# [Trecho da página]
O Brasil não cumpre a Lei de Diretrizes e Bases da Educação Nacional e ainda está muito distante de alcançar as metas do Plano Nacional de Educação em vigor. “A universalização segue precária, sobretudo na educação infantil, e as escolas, espaços privilegiados de socialização e interação, e parte indispensável do processo de aprendizagem, necessitam de mais estrutura, não de alternativas caseiras que visam a atender nichos radicalizados do eleitorado bolsonarista”, denuncia a deputada Bebel, de São Paulo.

# [Dados do exercício]
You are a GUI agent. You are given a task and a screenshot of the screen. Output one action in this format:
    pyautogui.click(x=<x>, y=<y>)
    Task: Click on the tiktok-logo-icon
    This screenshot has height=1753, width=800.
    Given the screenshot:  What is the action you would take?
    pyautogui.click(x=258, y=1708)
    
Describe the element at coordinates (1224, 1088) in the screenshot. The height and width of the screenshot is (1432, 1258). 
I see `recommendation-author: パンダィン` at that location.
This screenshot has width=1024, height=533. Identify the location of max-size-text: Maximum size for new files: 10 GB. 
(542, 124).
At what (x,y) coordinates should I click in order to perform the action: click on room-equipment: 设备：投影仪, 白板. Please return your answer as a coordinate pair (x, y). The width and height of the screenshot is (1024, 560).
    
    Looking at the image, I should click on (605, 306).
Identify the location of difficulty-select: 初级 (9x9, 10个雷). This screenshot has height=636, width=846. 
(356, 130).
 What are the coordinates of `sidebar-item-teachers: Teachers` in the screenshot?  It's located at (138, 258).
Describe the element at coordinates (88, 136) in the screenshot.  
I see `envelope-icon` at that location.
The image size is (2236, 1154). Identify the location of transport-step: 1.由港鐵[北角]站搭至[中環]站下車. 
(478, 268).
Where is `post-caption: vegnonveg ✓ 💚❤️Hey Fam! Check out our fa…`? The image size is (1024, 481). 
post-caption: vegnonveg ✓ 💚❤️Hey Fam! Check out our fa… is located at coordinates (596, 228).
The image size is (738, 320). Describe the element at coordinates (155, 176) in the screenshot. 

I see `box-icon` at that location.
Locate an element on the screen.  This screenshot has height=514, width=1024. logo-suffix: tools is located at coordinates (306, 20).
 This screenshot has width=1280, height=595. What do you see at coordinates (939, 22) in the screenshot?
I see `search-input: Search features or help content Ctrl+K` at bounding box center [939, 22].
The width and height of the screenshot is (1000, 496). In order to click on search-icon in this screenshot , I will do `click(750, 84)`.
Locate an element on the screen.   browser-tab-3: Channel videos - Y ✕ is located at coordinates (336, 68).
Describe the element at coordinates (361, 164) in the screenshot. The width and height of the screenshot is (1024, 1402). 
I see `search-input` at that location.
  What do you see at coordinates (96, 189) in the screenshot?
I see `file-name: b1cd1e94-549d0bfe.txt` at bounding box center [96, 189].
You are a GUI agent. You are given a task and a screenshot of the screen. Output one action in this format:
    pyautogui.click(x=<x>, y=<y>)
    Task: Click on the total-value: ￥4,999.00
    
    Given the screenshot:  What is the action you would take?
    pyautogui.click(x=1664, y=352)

# [Detalhes da tarefa]
Responda às perguntas com base no trecho da página.
1. Qual lei, segundo o texto, o Brasil não cumpre?
2. Em qual etapa da educação a universalização segue especialmente precária?
3. De onde é a deputada Bebel?

# [Solução detalhada]
1. A Lei de Diretrizes e Bases da Educação Nacional.
2. Na educação infantil.
3. De São Paulo.